Chinese Idiom Short Stories Project
Exploring the broad meaning of Chinese idioms with the explanation of the literal and figurative meanings and how to use it in context. These corresponding short stories are inspired by the idioms in context and the historical background of each idiom is given a new twist.
Accompanying the text would be the literal translation of the Chinese characters by illustrations.
对牛弹琴—playing a musical instrument to a cow
To waste your time talking to someone who is unreasonable or unappreciative. Could also be used to ridicule someone who wastes his time on the wrong audience.
There was once a musician named Gongming Yi who was playing a flute when a cow nearby caught his eye. He decided to play some music to entertain the cow and started on a wonderful melody. However, the cow took no notice of him and continued to chew on the grass. He thought to himself “How can I expect the cow to appreciate such beautiful music?” He decided to make some noise with his flute instead, it was then the cow paid full attention to his performance.
Cows were once known as the most musical of the animal kingdom. They had excellent hearing abilities, detecting the highest decibels of sounds. Their udders produced different tones while they were milked, as they tapped gently along with their tails. Unfortunately, men were too inferior to realise this unique quality of their cows. People never thought about playing any musical instrument to cows as the animals were either too critical or chose to ignore the performer completely. In most cases, it is the latter.

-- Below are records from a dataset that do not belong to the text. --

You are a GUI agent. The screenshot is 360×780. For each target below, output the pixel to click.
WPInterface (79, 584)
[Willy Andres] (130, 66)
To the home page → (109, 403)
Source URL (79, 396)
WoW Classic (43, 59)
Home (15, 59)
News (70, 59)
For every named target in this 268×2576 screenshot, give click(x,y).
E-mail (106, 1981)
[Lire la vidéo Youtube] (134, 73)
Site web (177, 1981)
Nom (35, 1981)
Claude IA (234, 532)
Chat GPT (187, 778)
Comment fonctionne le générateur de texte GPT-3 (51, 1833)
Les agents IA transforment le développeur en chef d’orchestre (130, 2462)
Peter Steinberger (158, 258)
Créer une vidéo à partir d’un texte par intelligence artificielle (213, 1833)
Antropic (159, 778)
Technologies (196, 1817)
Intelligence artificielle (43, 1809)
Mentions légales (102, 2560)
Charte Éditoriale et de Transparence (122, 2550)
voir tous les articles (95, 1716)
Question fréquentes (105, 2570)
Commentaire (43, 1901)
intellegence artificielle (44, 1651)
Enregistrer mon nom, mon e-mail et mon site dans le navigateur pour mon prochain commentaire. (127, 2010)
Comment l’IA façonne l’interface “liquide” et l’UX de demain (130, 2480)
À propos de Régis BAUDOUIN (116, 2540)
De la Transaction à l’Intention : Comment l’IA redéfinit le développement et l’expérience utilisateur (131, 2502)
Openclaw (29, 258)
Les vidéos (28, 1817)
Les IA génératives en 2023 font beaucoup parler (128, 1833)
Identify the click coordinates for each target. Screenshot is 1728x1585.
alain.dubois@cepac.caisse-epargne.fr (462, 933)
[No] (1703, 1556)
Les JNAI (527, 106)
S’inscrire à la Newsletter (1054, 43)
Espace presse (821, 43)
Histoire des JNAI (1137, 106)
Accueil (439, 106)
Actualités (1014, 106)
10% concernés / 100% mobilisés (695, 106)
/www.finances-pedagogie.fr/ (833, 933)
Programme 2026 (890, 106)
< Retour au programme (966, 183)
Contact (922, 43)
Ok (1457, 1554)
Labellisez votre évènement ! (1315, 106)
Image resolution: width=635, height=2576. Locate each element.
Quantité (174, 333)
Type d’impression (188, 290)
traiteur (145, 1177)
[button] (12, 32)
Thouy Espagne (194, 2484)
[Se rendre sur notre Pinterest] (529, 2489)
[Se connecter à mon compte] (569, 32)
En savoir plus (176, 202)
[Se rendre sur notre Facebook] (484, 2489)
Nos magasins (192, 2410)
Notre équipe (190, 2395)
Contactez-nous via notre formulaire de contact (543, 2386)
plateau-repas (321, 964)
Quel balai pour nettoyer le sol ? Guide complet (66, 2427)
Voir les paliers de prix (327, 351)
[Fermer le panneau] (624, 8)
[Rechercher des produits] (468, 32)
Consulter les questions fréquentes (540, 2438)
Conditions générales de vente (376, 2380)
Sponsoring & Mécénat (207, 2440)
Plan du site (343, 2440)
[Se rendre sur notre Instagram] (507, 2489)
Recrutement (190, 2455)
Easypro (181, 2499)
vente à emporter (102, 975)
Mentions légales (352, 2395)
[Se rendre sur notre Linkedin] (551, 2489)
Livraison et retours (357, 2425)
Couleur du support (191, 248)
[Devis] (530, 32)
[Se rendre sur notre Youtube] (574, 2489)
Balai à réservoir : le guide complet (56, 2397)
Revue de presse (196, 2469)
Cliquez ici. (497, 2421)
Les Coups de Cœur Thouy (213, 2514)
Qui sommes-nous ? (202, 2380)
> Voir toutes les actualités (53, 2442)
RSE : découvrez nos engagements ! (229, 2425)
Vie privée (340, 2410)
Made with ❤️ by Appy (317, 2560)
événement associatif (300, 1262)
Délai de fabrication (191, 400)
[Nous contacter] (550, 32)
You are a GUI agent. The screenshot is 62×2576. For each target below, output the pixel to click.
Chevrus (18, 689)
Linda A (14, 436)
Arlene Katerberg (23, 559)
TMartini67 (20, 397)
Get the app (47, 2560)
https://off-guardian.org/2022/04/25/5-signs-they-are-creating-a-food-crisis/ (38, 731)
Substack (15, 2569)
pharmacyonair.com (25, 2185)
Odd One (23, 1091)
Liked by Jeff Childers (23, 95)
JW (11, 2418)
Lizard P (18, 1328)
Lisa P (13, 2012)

格格不入—not fitting into every square
When two people are so different, it is impossible to get along.
This idiom is taken from chapter 8 of a classic literary book whose writer remains anonymous. A man’s futile effort is reflected in the imagery of two deers’ antlers locked together as they push against each other in a futile attempt to win.
Squares have always prided themselves as the perfect shape. Their sleek asymmetrical form has no room for compromise; their inflexibility earned them a bad name. As people are built beyond the 1:1 ratio, they could previously never fit through the doors. Many sawed their limbs off to fit perfectly into the mould. In the old days, most people crawled about limbless, as it was once fashionable to be square. However, over time aesthetics of the human form were revised, people grew proud and refused to fit into any mould. There, differences started to arise and people started to take on personalities of their own.